* TASK STATEMENT:
Your answer should consist solely of the lines from the one containing "Instruction: Open Operation logs in sidebar" through the end of the entries below, duplicated exactly.

* RECORDS:
|---|

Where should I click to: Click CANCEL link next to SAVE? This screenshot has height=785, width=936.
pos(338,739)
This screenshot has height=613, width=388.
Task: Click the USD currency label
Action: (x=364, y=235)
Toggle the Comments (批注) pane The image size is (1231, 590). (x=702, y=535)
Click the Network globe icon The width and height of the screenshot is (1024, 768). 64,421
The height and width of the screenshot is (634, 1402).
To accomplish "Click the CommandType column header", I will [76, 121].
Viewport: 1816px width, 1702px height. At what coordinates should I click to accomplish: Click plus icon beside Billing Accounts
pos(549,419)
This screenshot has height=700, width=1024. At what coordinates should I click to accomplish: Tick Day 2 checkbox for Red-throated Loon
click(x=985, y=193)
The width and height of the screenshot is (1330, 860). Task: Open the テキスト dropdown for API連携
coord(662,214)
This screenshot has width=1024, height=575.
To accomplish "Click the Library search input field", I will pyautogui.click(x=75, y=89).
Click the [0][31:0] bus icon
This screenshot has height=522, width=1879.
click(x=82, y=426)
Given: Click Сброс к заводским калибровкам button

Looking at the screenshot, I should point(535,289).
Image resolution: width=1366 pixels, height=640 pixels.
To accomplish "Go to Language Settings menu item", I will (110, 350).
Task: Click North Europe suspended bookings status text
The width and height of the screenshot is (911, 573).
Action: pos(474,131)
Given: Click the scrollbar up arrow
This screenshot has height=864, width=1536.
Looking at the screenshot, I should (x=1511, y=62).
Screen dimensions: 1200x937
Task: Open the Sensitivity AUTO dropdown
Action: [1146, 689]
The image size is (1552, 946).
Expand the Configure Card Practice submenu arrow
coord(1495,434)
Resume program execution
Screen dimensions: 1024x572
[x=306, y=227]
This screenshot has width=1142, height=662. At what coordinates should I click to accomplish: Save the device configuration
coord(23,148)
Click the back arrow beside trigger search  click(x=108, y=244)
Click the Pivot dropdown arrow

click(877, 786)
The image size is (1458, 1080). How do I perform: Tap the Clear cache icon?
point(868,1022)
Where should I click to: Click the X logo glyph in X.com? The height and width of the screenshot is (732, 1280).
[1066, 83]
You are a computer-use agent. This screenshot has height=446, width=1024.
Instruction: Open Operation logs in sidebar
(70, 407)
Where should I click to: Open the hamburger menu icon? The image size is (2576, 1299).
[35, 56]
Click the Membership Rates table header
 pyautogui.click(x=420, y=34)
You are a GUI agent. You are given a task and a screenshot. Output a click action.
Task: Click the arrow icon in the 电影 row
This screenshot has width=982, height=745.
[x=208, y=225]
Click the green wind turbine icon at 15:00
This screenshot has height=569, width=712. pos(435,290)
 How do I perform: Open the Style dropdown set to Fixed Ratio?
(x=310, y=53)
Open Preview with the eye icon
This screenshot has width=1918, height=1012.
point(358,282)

|---|

* ANSWER SECTION:
Instruction: Open Operation logs in sidebar
(70, 407)
Where should I click to: Open the hamburger menu icon? The image size is (2576, 1299).
[35, 56]
Click the Membership Rates table header
 pyautogui.click(x=420, y=34)
You are a GUI agent. You are given a task and a screenshot. Output a click action.
Task: Click the arrow icon in the 电影 row
This screenshot has width=982, height=745.
[x=208, y=225]
Click the green wind turbine icon at 15:00
This screenshot has height=569, width=712. pos(435,290)
 How do I perform: Open the Style dropdown set to Fixed Ratio?
(x=310, y=53)
Open Preview with the eye icon
This screenshot has width=1918, height=1012.
point(358,282)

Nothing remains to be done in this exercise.